Based on the proposal as it is written, accounting standards will change as they relate to the impairment of financial assets and the recognition of credit losses.

Essentially, the process of accounting for loan loss will change and more data will be required than currently exists in many incurred loss models. In this case, more is not less as it relates to documentable data for measuring loan loss.

Some unprepared credit unions may find themselves on the wrong side of their examiners once the proposal is initiated.

"Core loan systems may not be sufficient for acquiring the necessary data," Chris Emery, director of special projects for Atlanta-based MainStreet Technologies, said.

Last week, the company hosted its "Preparing for CECL" webinar.

The accounting update from FASB was issued as an exposure draft in fourth quarter 2012, with a final version due in fourth quarter this year, or possible first quarter 2015, Emery said.

With implementation of the standards possible as early as 2017, Emery offered five levels of CECL preparedness to help get credit unions moving in the right direction.

Level 1: Ignorance is bliss.
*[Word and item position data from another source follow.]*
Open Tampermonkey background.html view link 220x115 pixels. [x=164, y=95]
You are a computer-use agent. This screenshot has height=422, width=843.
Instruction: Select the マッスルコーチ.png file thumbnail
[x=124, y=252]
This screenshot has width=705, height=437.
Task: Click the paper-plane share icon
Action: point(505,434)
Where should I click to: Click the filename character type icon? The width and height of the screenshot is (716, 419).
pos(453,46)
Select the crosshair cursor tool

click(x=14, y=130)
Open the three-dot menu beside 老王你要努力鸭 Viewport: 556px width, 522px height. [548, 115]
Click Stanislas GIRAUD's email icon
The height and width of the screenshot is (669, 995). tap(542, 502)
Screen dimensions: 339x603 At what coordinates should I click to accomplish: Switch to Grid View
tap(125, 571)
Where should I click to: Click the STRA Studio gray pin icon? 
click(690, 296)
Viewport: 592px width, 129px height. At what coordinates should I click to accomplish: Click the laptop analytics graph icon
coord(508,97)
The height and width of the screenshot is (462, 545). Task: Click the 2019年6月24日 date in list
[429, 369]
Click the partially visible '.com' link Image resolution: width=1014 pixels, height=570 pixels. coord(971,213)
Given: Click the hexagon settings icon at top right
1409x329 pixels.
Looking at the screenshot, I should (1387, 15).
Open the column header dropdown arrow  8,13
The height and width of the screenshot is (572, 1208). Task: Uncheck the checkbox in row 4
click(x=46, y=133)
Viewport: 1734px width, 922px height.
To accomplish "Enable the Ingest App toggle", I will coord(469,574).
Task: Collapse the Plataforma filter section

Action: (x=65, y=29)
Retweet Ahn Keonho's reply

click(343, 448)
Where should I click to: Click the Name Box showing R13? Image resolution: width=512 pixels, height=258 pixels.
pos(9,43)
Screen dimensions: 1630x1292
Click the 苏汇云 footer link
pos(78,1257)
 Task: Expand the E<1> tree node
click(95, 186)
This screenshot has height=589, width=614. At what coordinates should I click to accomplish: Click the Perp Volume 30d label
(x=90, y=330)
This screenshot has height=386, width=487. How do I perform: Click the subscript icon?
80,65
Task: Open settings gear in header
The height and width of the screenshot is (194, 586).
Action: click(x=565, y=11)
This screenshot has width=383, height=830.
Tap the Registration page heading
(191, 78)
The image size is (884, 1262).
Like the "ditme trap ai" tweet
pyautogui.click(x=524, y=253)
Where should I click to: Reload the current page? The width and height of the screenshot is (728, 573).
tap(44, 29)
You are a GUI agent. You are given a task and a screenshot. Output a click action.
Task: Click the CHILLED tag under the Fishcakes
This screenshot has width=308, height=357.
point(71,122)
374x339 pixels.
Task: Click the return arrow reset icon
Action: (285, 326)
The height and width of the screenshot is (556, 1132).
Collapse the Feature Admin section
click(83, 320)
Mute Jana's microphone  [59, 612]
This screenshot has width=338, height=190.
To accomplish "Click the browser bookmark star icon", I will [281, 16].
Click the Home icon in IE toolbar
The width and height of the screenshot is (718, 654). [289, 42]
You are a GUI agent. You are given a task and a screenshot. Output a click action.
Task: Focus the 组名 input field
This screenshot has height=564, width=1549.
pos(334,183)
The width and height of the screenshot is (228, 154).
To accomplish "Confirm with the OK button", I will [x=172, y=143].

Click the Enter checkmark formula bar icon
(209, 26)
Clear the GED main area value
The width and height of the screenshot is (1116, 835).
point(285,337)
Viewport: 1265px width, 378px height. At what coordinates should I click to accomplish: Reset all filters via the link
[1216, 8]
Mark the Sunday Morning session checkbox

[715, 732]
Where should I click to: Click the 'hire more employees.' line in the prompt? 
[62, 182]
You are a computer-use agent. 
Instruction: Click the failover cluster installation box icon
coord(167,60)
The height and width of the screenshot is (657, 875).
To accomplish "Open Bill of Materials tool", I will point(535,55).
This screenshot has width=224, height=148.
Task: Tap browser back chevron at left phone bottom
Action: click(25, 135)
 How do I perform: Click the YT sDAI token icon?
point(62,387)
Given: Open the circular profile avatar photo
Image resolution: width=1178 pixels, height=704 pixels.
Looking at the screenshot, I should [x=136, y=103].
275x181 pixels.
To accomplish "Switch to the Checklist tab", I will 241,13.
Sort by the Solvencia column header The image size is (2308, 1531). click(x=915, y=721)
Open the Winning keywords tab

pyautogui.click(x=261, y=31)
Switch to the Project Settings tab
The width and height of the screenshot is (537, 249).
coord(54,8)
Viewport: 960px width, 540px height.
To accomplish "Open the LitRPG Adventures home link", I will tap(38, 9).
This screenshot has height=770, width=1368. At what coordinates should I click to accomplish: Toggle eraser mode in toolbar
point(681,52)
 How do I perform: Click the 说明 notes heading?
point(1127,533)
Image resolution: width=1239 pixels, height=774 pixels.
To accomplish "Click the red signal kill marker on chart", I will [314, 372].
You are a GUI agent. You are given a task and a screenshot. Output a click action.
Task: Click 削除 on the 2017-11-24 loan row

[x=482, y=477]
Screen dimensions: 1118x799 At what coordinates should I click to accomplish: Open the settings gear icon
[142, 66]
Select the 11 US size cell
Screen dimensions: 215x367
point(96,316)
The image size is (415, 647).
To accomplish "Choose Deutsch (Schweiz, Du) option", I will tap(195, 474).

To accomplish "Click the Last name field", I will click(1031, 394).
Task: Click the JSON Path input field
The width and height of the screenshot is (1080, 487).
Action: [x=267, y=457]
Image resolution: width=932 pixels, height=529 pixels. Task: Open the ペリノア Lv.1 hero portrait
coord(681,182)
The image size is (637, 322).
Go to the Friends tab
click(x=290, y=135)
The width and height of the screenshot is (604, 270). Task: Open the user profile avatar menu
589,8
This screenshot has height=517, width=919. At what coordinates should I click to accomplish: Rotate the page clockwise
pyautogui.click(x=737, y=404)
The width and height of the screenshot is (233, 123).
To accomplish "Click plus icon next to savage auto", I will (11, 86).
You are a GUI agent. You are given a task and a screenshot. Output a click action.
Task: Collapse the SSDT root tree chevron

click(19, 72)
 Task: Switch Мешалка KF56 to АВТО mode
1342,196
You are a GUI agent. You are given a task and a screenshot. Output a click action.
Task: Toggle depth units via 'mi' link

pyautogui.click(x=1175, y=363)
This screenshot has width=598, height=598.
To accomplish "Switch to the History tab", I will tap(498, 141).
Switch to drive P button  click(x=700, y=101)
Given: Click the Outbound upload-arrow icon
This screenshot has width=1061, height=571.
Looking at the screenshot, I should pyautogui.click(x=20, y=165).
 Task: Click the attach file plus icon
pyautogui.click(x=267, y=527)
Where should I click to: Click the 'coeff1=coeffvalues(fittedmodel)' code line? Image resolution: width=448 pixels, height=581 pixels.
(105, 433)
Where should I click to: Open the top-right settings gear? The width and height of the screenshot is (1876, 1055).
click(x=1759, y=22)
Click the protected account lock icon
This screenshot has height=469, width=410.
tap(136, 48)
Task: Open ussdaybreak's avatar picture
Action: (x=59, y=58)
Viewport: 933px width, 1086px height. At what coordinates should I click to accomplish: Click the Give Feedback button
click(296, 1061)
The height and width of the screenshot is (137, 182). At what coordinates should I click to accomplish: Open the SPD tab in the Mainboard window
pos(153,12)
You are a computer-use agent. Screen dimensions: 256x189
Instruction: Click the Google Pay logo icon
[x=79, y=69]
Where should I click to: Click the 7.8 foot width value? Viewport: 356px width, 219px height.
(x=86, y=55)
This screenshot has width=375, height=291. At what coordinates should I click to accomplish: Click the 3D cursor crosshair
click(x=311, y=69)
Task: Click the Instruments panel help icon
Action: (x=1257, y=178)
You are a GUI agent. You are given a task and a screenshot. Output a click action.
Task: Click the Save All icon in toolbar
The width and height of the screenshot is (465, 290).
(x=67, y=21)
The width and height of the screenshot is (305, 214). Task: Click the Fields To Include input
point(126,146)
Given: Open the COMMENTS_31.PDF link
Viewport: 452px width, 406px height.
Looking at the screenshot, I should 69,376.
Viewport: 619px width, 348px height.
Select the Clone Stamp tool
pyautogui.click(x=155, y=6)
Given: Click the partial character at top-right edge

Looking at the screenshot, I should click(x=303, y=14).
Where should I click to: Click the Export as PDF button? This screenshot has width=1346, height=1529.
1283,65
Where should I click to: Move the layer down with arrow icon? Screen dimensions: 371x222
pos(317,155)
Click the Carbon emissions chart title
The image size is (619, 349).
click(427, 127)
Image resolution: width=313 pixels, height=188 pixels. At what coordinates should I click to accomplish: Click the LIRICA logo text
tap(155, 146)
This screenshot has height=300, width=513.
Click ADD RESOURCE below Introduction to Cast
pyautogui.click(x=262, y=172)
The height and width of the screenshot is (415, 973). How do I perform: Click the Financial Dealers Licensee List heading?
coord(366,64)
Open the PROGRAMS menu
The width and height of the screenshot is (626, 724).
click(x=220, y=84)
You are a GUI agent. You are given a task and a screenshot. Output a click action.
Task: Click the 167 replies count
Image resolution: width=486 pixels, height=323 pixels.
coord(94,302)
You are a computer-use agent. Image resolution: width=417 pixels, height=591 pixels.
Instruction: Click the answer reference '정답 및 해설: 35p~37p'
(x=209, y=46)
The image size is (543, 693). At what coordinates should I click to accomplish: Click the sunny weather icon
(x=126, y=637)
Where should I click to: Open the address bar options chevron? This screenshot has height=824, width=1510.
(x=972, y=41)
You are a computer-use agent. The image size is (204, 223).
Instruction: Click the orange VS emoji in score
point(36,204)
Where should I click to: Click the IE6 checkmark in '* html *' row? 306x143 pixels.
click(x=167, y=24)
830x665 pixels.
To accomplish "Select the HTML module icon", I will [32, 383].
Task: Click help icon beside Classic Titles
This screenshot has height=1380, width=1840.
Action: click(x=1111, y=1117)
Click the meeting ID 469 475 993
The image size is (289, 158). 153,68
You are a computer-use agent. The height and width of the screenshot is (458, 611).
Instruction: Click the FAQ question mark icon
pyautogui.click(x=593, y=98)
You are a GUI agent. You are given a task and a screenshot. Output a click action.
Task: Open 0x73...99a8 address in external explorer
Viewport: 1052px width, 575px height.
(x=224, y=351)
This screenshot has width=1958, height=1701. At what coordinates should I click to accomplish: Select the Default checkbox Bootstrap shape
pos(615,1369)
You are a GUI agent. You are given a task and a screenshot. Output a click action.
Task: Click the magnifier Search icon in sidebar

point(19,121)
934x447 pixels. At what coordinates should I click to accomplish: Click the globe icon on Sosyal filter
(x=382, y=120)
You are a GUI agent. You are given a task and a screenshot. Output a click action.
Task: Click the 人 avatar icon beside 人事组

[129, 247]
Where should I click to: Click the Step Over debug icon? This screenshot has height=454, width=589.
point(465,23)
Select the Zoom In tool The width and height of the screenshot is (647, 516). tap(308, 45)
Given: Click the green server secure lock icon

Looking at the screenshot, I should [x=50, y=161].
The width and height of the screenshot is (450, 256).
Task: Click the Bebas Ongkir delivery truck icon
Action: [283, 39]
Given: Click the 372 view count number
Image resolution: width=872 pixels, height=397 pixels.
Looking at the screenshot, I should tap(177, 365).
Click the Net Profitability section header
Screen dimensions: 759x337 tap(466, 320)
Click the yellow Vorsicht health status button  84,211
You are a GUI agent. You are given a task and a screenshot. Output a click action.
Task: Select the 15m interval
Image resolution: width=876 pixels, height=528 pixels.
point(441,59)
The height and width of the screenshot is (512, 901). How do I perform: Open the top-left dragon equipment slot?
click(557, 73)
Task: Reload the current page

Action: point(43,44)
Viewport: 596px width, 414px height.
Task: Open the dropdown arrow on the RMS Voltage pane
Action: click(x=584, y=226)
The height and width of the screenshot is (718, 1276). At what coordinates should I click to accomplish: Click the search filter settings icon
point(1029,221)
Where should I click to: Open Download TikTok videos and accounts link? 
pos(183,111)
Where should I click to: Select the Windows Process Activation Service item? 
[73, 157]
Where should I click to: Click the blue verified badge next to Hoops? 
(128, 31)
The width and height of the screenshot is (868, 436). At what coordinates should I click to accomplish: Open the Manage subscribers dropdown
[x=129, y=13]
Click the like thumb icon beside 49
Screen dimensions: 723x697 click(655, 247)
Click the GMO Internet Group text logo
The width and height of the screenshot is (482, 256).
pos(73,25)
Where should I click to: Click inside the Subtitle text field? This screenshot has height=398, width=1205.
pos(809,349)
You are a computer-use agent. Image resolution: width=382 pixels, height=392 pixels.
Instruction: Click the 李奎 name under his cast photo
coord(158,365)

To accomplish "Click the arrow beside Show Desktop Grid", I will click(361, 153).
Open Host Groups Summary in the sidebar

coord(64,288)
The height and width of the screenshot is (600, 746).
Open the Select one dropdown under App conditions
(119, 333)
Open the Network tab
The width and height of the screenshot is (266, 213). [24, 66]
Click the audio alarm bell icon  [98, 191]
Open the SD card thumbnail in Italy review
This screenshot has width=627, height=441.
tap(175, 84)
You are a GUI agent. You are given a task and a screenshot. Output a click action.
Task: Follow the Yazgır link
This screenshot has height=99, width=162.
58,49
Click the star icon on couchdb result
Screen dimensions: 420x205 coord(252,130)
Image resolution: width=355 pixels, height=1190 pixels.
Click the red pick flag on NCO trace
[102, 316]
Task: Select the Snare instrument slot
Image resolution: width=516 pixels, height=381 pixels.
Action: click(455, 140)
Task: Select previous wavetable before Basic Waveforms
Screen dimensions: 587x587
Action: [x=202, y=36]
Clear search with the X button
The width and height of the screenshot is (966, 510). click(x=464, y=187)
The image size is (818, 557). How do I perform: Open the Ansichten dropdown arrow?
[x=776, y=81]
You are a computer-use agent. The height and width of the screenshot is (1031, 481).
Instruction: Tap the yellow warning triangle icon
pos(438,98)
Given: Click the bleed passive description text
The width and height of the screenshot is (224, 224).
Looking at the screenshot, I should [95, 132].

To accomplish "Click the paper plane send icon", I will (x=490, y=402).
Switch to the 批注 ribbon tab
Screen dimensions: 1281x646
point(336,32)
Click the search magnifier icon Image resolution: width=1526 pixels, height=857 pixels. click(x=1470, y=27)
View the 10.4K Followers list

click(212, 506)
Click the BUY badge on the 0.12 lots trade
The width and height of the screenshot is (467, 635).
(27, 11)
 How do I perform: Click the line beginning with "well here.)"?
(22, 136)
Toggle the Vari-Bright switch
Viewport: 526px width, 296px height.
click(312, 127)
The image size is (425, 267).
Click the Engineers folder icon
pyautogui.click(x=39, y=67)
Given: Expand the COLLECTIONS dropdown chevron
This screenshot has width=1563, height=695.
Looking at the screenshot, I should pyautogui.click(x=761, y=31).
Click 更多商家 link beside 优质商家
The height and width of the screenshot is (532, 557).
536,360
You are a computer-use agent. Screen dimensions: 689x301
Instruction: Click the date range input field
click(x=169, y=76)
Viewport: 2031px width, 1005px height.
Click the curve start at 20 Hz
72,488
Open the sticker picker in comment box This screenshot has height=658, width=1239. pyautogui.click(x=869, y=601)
Credit unions at this level follow the "Hear no CECL, speak no CECL, see no CECL" approach to preparation, Emery said. If the examiners have to be the ones to educate you, your credit union will be in trouble, he warned.

Level 2: Knowledge is power. As the polar opposite of the previous level, level two credit unions undertake an aggressive, yet still largely passive campaign of reading and analyzing the proposal and talking to regulators and other experts about the changes and how they may apply, Emery said.

Level 3: Become a data-hoarder.  Since increased data lies at the heart of the change, this active level requires that systems be adjusted to provide increasing amounts of data to create a clear loss picture of member accounts. At the loan level, balances as well as segmentation, risk and vintage information will become essential. Transaction level knowledge that quantifies charge-offs and recoveries are also is important.

Level 4: Explore forecasting. Data hoarding is important, but only speaks to half the equation, Emery said. Use the data to create and revise forecast models. Assumptions made must be reasonable and supportable, and credit unions must understand past correlations and their ramifications on balance sheets, he added.

Level 5: Run a parallel ALLL model. Emery said it's more time consuming and costly, but credit unions that can run parallel Accounting for Loan and Lease Loss models until the change takes effect will fully understand the operational and financial impact the proposed FASB regulations will have on the safety and effectiveness of their lending program.

Lifetime loss measurement is more than a matter of multiplication and understanding the traditional effect of loan vintages and how to adjust for current and forecasted conditions is necessary to measure the full impact of the current CECL proposal, he noted.

"You can expect your reserve requirements to rise 10% to 50% once CECL is implemented," Emery said. "With any luck running a parallel model will help you be fully prepared for the changeover."